Moving to Russia?
Moving to Russia
At a Glance:
- Russia’s economy has greatly diversified in the last few decades, and there are now several attractive industries for expats looking to work in the country.
- Acquiring a work visa is complicated and needs to be started well in advance of your arrival in Russia — however, the process is much easier if you are eligible to be a Highly Qualified Specialist.
- Spending more than 183 days a year in Russia means you will be taxed as a resident i.e. at a rate of 13%.
Moving to Russia is often synonymous with relocation to Moscow or St Petersburg in the minds of many expats-to-be. But don’t reduce the biggest country in the world, with its rich culture and history, to just its two largest cities. There are many more places in Russia that attract expats. We have compiled a short selection below.
Moscow — The Russian Capital
Naturally, Moscow is an expat hotspot, thanks to its status as the political, economic and cultural center of Russia. Check out our guide to moving to Moscow for more in-depth information on the nation’s capital. The city’s importance and appeal for expats is hard to beat.
Saint Petersburg — Explore the Treasures of the City
St Petersburg, Russia’s westernmost metropolis, is also popular among expats. Abbreviated to “Piter” by its inhabitants, the city has a lot to offer — not just its employment prospects, but also a lively cultural life and beautiful architecture. The history is also worth exploring, as the city was Russia’s former capital and the seat of the Tsars for hundreds of years.
St Petersburg is one of the most important centers for trade, research, and industry in all of Russia, and comes a close second after Moscow in importance for expats, despite the former having less than half of the capital’s population (five million compared to over twelve million). The city’s main industries include oil and gas production, aerospace engineering, and shipbuilding, as well as various other types of technology production. The city is home to many offices and headquarters of major national and international companies, as well as a large international port, leading it to be described as the “marine capital of Russia”.

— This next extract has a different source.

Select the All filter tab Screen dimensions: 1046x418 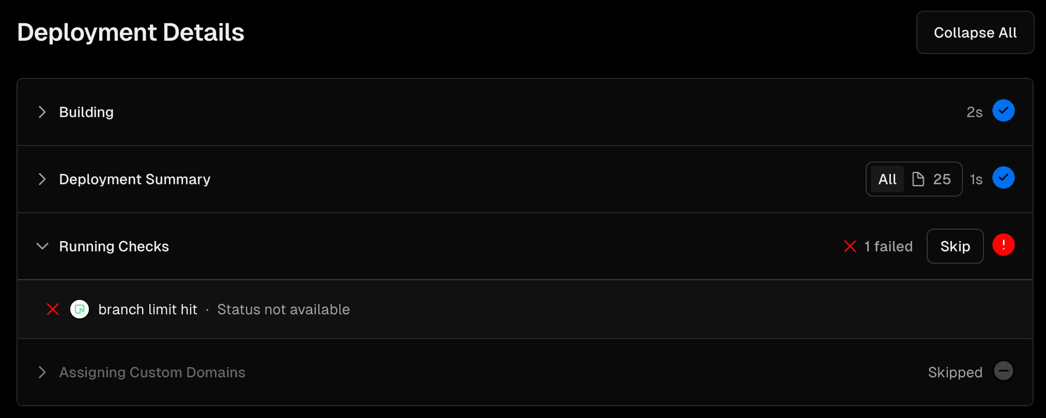[x=887, y=179]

The city also hosts the annual St. Petersburg International Economic Forum, an economic business conference attracting professionals and executives from all over the world. St Petersburg also has excellent transport links, with highways and rail routes connecting it to the rest of Russia, and Pulkovo Airport offers flights around the globe. Its status as an international and financial hub makes Russia’s “gate to Europe” an intriguing option for expats.
Yekaterinburg — The City at the Imaginary Border
Of course, moving to Russia doesn’t mean you have to settle in the two main Western metropolises above, and the country has much more to offer. Yekaterinburg is located on the border between Europe and Asia, in the Ural region, which has resulted in a fascinating blend of Siberian and Uralian culture. Historically, the city was founded in the 18th century in order to connect the two continents and was known as the “window to Asia”. It also became the mining capital of Russia, a reputation that persists today.
Due to the Ural Mountains’ rich variety of natural resources, particularly minerals and ores, the machinery and metal industry in the city is booming and offers many employment opportunities for experienced expats, especially in the Yekaterinburg-City business park, a large industrial park completed in 2015.
Novosibirsk — Russia’s Heartland
Most people think of Siberia as a frozen wasteland, but the region has much more to offer than that. Siberia’s wealth of natural resources and large industrial output means that venturing into Russia’s central region can be a beneficial career step for many expats. Novosibirsk, the third-largest city in Russia, is the perfect destination for this, with an impressive industrial sector dealing with aviation, metal working, and nuclear energy, among others.
Located in southwestern Siberia and over three thousand kilometers from Moscow, Novosibirsk is a relatively new city, founded in the late 19th century for workers constructing the Trans-Siberian Railway. It is also a major center for scientific research, with more than a hundred scientific institutions in the city, and the renowned academic town of Akademgorodok located just outside.
Despite having a population of only 1.5 million (which is significantly less than that of Moscow and Saint Petersburg), Novosibirsk still has extensive transportation links and its own international airport: Tolmachevo Airport offers flights all over the country and to many destinations in Europe and Asia.
Nizhny Novgorod — Perfect for IT Jobs
Expats using their time in Russia to further their computing career should take a closer look at Nizhny Novgorod. Historically the trade capital of Russia, this ancient city is located in the west of the country and is only 400 kilometres from Moscow. Russia’s fifth-largest city is one of the nation’s hotspots for producing software and hardware. In 2015, the Ankudinovka IT Park opened, providing more opportunity for employment in the technology sector in the city.
It also has a flourishing engineering industry specializing in transportation, especially automobiles. The Gorky Automobile Plant (GAZ) is a major automobile manufacturer located in Nizhny Novgorod. The city will soon become even more attractive for working expats, as it has recently been designated one of the “industrial clusters” of the Russian Federation, which means the automotive industry will benefit from more investment.